# Selected excerpt
■ ■ ■ ■
In [1]:
import pandas as pd
import spacy
from spacy import displacy
import matplotlib.pyplot as plt
from pyvis.network import Network

In [2]:
# pip install networkx pyvis

# 01 - Load Data

In [3]:
# data source: Kaggle - https://www.kaggle.com/datasets/naseralqaydeh/named-entity-recognition-ner-corpus
df = pd.read_csv("../Data/ner.csv")
df.head()

Unnamed: 0,Sentence #,Sentence,POS,Tag
0,Sentence: 1,Thousands of demonstrators have marched throug...,"['NNS', 'IN', 'NNS', 'VBP', 'VBN', 'IN', 'NNP'...","['O', 'O', 'O', 'O', 'O', 'O', 'B-geo', 'O', '..."
1,Sentence: 2,Families of soldiers killed in the conflict jo...,"['NNS', 'IN', 'NNS', 'VBN', 'IN', 'DT', 'NN', ...","['O', 'O', 'O', 'O', 'O', 'O', 'O', 'O', 'O', ..."
2,Sentence: 3,They marched from the Houses of Parliament to ...,"['PRP', 'VBD', 'IN', 'DT', 'NNS', 'IN', 'NN', ...","['O', 'O', 'O', 'O', 'O', 'O', 'O', 'O', 'O', ..."
3,Sentence: 4,"Police put the number of marchers at 10,000 wh...","['NNS', 'VBD', 'DT', 'NN', 'IN', 'NNS', 'IN', ...","['O', 'O', 'O', 'O', 'O', 'O', 'O', 'O', 'O', ..."
4,Sentence: 5,The protest comes on the eve of the annual con...,"['DT', 'NN', 'VBZ', 'IN', 'DT', 'NN', 'IN', 'D...","['O', 'O', 'O', 'O', 'O', 'O', 'O', 'O', 'O', ..."


In [4]:
# Load spaCy's pre-trained English model
nlp = spacy.load("en_core_web_sm")

# Function to extract named entities from a text
def extract_entities(text):
    doc = nlp(text)
    entities = [(ent.text, ent.label_) for ent in doc.ents]
    return entities

In [5]:
df100 = df.head(100)
■ ■ ■ ■
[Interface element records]
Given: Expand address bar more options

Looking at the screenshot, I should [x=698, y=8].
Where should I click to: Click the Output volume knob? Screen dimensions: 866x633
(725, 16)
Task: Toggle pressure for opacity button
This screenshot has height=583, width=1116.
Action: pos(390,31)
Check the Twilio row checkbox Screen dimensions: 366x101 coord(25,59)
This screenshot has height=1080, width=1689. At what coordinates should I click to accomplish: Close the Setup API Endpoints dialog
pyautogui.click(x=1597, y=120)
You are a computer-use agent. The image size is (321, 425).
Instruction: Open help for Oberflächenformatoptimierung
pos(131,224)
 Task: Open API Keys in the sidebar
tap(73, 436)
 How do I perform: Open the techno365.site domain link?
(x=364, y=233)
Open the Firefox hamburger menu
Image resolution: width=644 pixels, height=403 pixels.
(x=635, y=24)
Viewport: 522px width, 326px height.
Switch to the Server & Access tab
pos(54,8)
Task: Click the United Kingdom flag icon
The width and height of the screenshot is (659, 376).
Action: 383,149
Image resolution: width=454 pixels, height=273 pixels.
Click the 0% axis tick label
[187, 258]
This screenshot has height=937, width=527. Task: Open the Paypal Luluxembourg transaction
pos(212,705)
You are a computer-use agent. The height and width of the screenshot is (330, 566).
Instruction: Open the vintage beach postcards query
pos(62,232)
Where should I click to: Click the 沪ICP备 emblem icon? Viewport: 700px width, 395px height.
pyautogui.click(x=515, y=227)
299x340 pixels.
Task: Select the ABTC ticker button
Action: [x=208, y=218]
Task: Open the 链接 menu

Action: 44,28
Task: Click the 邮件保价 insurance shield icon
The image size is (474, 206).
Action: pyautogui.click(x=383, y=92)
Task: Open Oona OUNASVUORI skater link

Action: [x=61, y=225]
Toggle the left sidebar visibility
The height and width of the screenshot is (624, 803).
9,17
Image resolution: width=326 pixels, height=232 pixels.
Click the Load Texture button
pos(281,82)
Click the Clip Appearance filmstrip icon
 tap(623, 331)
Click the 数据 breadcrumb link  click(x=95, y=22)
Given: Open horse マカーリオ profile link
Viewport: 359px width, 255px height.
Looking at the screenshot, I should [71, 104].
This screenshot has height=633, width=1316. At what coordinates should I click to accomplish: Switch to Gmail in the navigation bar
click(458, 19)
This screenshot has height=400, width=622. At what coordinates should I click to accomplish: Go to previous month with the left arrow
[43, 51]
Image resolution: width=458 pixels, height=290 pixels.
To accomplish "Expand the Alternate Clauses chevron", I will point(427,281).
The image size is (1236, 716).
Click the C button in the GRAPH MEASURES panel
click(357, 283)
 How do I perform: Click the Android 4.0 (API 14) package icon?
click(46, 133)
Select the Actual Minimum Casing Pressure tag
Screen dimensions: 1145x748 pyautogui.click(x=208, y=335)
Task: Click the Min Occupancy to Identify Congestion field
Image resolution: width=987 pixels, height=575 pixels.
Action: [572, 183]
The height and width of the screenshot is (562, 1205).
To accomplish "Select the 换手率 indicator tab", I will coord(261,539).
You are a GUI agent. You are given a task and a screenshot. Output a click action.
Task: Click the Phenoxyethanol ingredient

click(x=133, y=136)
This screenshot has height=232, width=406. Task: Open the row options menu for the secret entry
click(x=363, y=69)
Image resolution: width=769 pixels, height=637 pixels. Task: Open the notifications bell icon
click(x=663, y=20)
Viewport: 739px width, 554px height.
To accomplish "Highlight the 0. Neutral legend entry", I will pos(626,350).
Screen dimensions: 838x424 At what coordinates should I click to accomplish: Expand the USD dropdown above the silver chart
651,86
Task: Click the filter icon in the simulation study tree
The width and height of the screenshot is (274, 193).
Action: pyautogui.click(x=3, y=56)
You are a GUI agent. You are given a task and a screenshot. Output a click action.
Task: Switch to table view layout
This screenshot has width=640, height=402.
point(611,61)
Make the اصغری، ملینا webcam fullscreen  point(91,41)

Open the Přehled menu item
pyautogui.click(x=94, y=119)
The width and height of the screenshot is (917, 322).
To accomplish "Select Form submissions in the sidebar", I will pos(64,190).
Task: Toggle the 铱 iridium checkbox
■ ■ ■ ■
# Objectives
**a.** Answer these questions about the named entity recognition notebook, one answer per line:
(i) What file path does the notebook read its data from?
(ii) Which spaCy English model does it load?
(iii) How many rows of the data go into df100?
**b.** In the named entity recognition notebook, rewrite the block beginning "# Load spaCy's pre-trained English model" as a short list of what it does.
**c.** From the named entity recognition notebook, output the passage starting with "2,Sentence: 3,They marched" and going on through "doc = nlp(text)".

# In response
**a.**
(i) ../Data/ner.csv
(ii) en_core_web_sm
(iii) 100

**b.**
- Loads spaCy's pre-trained English model, en_core_web_sm, into nlp.
- Defines a function, extract_entities(text), that processes the text with nlp.
- The function returns a list of (text, label) pairs, one for each named entity found in the document.

**c.**
2,Sentence: 3,They marched from the Houses of Parliament to ...,"['PRP', 'VBD', 'IN', 'DT', 'NNS', 'IN', 'NN', ...","['O', 'O', 'O', 'O', 'O', 'O', 'O', 'O', 'O', ..."
3,Sentence: 4,"Police put the number of marchers at 10,000 wh...","['NNS', 'VBD', 'DT', 'NN', 'IN', 'NNS', 'IN', ...","['O', 'O', 'O', 'O', 'O', 'O', 'O', 'O', 'O', ..."
4,Sentence: 5,The protest comes on the eve of the annual con...,"['DT', 'NN', 'VBZ', 'IN', 'DT', 'NN', 'IN', 'D...","['O', 'O', 'O', 'O', 'O', 'O', 'O', 'O', 'O', ..."


In [4]:
# Load spaCy's pre-trained English model
nlp = spacy.load("en_core_web_sm")

# Function to extract named entities from a text
def extract_entities(text):
    doc = nlp(text)